Orbit International Corp. Reports 2017 First Quarter Results

First Quarter 2017 Net Income of $313,000 ($.08 per diluted share) v. Net Income of $35,000 ($.01 per diluted share) in Prior Period

Company Repurchases 187,247 of its common shares in 2017 YTD

Board Authorizes New $400,000 Repurchase Plan of Common Stock

HAUPPAUGE, N.Y., May 11, 2017 (GLOBE NEWSWIRE) -- Orbit International Corp. (OTC PINK:ORBT) today announced results for the first quarter ended March 31, 2017.

First Quarter 2017 vs. First Quarter 2016

  • Net sales were $5,207,000, as compared to $4,801,000.
  • Gross margin was 38.7%, as compared to 36.4%.
  • Net income was $313,000 ($0.08 per diluted share), as compared to a net income of $35,000 ($0.01 per diluted share).
  • Earnings before interest, taxes, depreciation and amortization and stock based compensation (EBITDA, as adjusted) was $370,000 ($0.09 per diluted share), as compared to income of $112,000 ($0.03 per diluted share).
  • Backlog at March 31, 2017 was $12.4 million compared to $15.4 million at March 31, 2016. Backlog at December 31, 2016 was $13.0 million.

Mitchell Binder, President and CEO of Orbit International Corp., commented, “Our operating results significantly improved from the comparable prior year period and reflected both an increase in revenue and the continued tight management of our operating costs. The increase in revenue was due primarily to higher sales from our Electronics Group due to delivery schedules resulting from a strong year of bookings in 2016.”

Mr. Binder added, “Our gross profit for the first quarter was 38.7% compared to gross profit of 36.4% from the comparable period of the prior year. Our higher gross profit was attributable to higher revenues and product mix from our Electronics Group which was partially offset by a lower gross profit from our Power Group, primarily attributable to lower sales. We continue to tightly manage our selling, general and administrative costs but are taking steps to drive our bid pipeline and revenues higher, which will lead to slightly higher selling costs in the future.”

Mr. Binder continued, “Our backlog at March 31, 2017 was $12,426,000 compared to $13,017,000 at December 31, 2016. However, our backlog at March 31, 2017 includes only $805,000 for a letter subcontract received by our Electronics Group from a prime contractor for displays on a major aviation program; but does not include approximately $1,400,000 of the expected $2,200,000 related purchase order. The temporary delay in receiving the final purchase order allows negotiations on the contract to continue while delivery schedules are maintained. Had the total purchase order been placed, backlog would have been approximately $13,826,000 at March 31, 2017, an increase of approximately 6% compared to year end. We expect this order to be placed no later than early in the third quarter and deliveries to commence in the fourth quarter. Furthermore, our Electronics Group continues to have a firm bid pipeline including a recently announced new developmental award for a next generation product that could lead to new follow-on production awards in the future as well as significant replacement potential.”

# [Extracted data]
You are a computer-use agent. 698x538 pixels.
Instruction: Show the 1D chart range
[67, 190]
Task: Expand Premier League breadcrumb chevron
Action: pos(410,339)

# [Set problem A]
Answer these questions using the Orbit International press release:
(i) What were net sales for the first quarter of 2017?
(ii) How much did the Board authorize for the new repurchase plan of common stock?
(iii) How much of the letter subcontract for displays on a major aviation program is included in backlog at March 31, 2017?
# [Set problem B]
Carry the Orbit International press release forward from its final sentence.
The entries have no connection to the Orbit International press release.

# [Reply A]
(i) $5,207,000
(ii) $400,000
(iii) $805,000

# [Reply B]
Mr. Binder added, “We are encouraged by an increase in bookings and backlog from the prior comparable period by our Power Group, which has been adversely affected by weakness in the oil and gas sector and test and measurement business. However, there continues to be demand for prototype opportunities for our VPX products and we continue to make strategic alliances with several prime contractors utilizing our technology. We are hopeful that the value of orders for these VPX products will steadily increase as programs move to the production stage. In addition, our Power Group is expecting a significant follow-on order for one of its COTS power supplies during the second quarter of 2017.”

David Goldman, Chief Financial Officer, noted, “Our financial condition continues to be strong. At March 31, 2017, total current assets were approximately $15.4 million versus total current liabilities of approximately $2.0 million for a 7.5 to 1 current ratio. Cash, cash equivalents and marketable securities as of March 31, 2017, aggregated approximately $2.1 million. We currently have no outstanding debt and during the quarter, we expended approximately $730,000 on purchases of our common stock. To offset future federal and state taxes resulting from profits, we have approximately $10 million and $0.7 million in available federal and New York State net operating loss carryforwards, respectively, which should enhance future cash flow.”

Mr. Goldman concluded, “Our tangible book value at March 31, 2017 was $3.49 as compared to $3.42 at December 31, 2016 and $3.11 at March 31, 2016 (Note tangible book value does not include any additional value for the remaining reserved deferred tax asset).”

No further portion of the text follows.